Modano, who described playing under Babcock as a “unique experience,” was asked if he thinks anyone can change Babcock’s mind once it’s made up.

“Uhh, I don’t think so. I don’t think so,” Modano said while laughing. “I think he has a certain way and once he thinks it through and has a decision he’ll take other people’s opinions but I think it’s just in the back of his mind he knows what he’s going to do and that’s the way it’s going to be. His track record has been pretty good, obviously. I mean, he has the credentials and everything to make those kinds of decisions. I think in the back of his mind he knows his decision and nothing’s going to deter him from the way he makes his mind up and that’s it.”

“At an early age I think guys can handle it.

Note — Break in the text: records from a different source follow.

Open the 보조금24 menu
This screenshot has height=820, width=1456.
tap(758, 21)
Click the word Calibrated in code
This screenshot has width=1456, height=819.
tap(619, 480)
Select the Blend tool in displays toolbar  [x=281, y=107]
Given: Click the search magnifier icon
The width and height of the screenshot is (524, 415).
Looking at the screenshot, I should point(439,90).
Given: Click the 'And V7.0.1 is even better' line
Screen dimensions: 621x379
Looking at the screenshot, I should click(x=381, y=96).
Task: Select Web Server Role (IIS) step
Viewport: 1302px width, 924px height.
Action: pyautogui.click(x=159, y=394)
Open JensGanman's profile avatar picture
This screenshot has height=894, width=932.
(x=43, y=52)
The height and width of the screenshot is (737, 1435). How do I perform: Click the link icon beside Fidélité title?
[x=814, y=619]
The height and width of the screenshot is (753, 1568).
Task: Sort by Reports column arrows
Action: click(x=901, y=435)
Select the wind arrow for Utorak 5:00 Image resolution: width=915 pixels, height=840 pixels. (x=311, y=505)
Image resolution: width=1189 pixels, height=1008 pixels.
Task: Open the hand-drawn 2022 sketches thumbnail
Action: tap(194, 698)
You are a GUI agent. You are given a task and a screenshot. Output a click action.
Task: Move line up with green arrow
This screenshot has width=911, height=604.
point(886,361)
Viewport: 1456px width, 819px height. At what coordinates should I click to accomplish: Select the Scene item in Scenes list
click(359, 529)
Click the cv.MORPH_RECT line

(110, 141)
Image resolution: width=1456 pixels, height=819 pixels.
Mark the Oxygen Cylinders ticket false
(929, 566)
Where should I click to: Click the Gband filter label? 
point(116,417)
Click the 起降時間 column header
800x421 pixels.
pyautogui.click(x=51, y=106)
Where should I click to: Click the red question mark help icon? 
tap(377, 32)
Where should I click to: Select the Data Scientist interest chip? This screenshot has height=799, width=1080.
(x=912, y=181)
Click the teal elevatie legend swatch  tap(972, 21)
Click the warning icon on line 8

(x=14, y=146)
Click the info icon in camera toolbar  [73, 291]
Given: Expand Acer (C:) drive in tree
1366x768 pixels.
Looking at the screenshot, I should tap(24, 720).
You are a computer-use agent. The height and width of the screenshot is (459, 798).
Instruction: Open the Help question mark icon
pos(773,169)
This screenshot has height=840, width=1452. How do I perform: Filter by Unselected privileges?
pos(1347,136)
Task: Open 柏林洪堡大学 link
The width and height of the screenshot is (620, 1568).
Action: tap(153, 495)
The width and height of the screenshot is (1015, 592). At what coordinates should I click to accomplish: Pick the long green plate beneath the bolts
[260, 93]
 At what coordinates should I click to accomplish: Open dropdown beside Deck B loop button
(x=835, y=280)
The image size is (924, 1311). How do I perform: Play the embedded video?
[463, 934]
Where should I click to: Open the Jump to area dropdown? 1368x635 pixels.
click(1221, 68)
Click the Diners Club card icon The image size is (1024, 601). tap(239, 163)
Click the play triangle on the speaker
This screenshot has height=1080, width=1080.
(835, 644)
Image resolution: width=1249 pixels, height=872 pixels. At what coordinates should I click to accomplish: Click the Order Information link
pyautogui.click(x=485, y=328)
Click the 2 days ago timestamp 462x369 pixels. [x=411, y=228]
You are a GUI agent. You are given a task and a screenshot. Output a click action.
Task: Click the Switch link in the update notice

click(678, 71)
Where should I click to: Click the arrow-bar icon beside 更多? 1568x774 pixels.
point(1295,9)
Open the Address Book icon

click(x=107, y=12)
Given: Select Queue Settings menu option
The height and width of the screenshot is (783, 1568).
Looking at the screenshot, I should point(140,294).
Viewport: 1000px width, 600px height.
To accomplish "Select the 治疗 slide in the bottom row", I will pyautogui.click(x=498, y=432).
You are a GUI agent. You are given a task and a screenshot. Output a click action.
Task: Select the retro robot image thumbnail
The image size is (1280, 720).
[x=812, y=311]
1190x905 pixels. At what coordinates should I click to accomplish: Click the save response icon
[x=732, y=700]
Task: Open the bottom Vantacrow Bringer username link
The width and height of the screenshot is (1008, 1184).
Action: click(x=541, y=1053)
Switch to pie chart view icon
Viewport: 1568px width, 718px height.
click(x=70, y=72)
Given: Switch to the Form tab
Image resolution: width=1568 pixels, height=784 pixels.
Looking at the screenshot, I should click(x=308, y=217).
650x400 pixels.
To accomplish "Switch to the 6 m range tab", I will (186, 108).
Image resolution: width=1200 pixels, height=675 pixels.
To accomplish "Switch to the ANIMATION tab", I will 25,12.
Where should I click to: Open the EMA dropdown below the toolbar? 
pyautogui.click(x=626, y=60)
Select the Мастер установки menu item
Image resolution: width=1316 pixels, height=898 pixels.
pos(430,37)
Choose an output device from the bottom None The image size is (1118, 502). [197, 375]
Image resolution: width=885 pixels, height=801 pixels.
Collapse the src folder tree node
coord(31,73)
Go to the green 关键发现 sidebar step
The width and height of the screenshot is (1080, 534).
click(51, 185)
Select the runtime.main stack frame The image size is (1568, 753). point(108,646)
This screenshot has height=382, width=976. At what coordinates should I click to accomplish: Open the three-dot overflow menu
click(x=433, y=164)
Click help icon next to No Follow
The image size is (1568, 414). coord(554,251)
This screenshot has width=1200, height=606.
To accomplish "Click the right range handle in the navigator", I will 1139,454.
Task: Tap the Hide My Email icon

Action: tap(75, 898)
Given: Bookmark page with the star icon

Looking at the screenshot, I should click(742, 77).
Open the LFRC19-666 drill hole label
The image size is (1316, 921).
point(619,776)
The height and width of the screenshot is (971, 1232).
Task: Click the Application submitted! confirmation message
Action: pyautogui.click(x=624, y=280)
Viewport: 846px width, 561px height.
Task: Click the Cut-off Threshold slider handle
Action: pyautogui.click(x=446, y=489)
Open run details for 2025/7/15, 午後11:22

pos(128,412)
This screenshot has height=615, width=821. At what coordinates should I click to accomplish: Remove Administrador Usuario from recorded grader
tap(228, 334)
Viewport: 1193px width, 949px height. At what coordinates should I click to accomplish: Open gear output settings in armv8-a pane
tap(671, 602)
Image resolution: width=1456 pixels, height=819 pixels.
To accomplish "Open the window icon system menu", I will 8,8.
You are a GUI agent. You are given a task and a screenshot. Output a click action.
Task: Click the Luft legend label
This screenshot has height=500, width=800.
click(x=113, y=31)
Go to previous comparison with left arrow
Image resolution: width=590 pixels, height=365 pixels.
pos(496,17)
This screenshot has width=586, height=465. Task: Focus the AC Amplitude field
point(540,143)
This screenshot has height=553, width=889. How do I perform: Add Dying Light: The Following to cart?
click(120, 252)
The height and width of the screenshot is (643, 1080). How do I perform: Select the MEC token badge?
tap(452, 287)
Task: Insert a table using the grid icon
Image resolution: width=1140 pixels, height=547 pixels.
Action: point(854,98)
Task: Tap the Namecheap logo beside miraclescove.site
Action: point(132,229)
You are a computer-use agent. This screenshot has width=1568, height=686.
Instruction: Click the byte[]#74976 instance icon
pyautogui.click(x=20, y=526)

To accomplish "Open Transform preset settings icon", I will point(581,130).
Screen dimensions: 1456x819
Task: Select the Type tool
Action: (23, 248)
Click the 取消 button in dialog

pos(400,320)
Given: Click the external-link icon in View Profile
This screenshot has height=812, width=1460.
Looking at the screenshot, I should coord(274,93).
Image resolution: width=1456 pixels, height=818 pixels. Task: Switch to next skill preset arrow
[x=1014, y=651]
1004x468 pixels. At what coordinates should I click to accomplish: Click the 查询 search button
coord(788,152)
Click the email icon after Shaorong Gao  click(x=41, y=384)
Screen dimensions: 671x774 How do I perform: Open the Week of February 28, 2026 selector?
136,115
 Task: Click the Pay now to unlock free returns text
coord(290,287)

You go out there and play and it kind of rolls off your back,” added Modano, who compared Babcock’s style to how Ken Hitchcock ran the Stars teams of the mid-90s and early-2000s. “As you get older you’re like, ‘I’ve heard this song and dance, it’s a broken record, deal with me like a normal human.’”

Former Red Wings captain Henrik Zetterberg opened up to The Detroit News in 2018 about his relationship with Babcock.

“He found a way to push me into an ‘I’m going to show you’ kind of thing. Not everyone, I think, can handle it,” Zetterberg said. “He found a way to push the team in a way that we were always ready. But it took a lot from us, too, to always be ready.

“He put a lot into it, too. The preparation and how to approach the game was something that you see more now, in teams. My relationship with him has always been good. We butted heads a lot of times. I think he knew he could tell me whatever he wanted. And, I knew I could tell him whatever I wanted. And, somehow, it worked.”